Bank Trustee cases usually are complex and involve high-dollar transactions. I find that generally there are significant individual nuances to each of these cases that make them rather unique.
Sample Redacted and Abbreviated Report on a Recent Bank Trustee Case
Here is an example of a heavily redacted and abbreviated report for a Bank Trustee case for which I was engaged in the last couple of years:
In order to refinance the construction and development of a new multi-family housing development, a state development finance agency issued First Mortgage Revenue Refunding Bonds. The state development finance agency issued the Bonds pursuant to the terms of a certain Loan and Trust Agreement, and loaned the proceeds to a corporation for the purpose of refinancing the multi-family housing development. Pursuant to the Agreement, the corporation agreed to repay the loan of the Bond proceeds from the state development finance agency through payments to a specified bank as Trustee under the Agreement.
To secure the corporation’s obligations under the Agreement, the corporation entered into a Leasehold Mortgage and Security Agreement (the “Mortgage”) which granted to the Trustee bank as Trustee a first mortgage on the leasehold estate created by a Ground Lease. To provide additional security for the corporation’s obligations under the Agreement, the corporation also entered into a Collateral Assignment of Residency Agreement (“Collateral Assignment”), which granted the Trustee Bank a lien on the corporation’s gross revenues including receipts, payments and other monies received on behalf of the corporation from any source, including without limitation any entrance fees and monthly service fees, and the corporation’s interests in all Residence Agreements. In addition, substantially all rights of the state development finance agency under the Agreement were assigned to the Trustee Bank, as Trustee, as further security for the repayment of the loan of the Bond proceeds.
The bank’s role as Trustee Bank was to actively look out for the interests of the Bondholders.
The multi-family housing development is located on a site that the Debtor ground leases from an institutional owner pursuant to the terms of the Ground Lease that includes an annual lease payment, which payments are subordinate to the Debtor’s payment obligations with respect to the Bonds (defined below). The Ground Lease had an original lease term of 75 years. By its terms, the property had to be used as a retirement or healthcare community, even in the event of a foreclosure.
The property consists of a mix of independent living units, assisted living units, a nursing care facility (the “Nursing Center”), and common facilities for the residents. The independent living units include mostly apartment units and several semi-detached, cottage-style cluster homes. The assisted living units are designed as apartment units, and some of the assisted living units were specially designed to care for the needs of memory-impaired adults. The Nursing Center is licensed as a Level II long-term care facility and is designed to meet the long-term care needs of residents who transfer to it on a temporary or permanent basis. Common facilities include a “Wellness Center” in which residents can receive routine medical examinations and assistance with minor health problems, rehabilitation services, occupational and physical therapy, and prevention and fitness programs. The Community’s facilities are staffed by over one hundred and fifty non-unionized employees.

|---|

■ Problem statement:
Answer these questions about the bank trustee report, one per line:
1. What bonds did the state development finance agency issue?
2. What was the original term of the Ground Lease?
3. What kind of facility is the Nursing Center licensed as?

■ Stored data:
|---|

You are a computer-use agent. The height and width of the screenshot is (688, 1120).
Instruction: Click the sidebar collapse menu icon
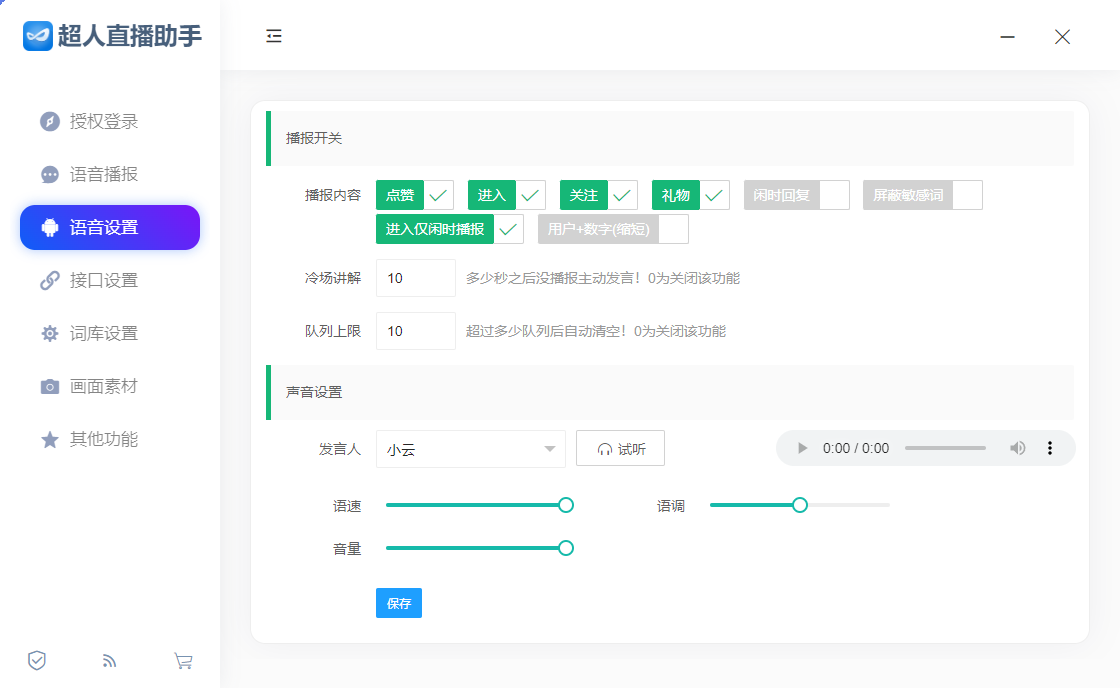coord(274,36)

|---|

■ Solution for this task:
1. First Mortgage Revenue Refunding Bonds
2. 75 years
3. A Level II long-term care facility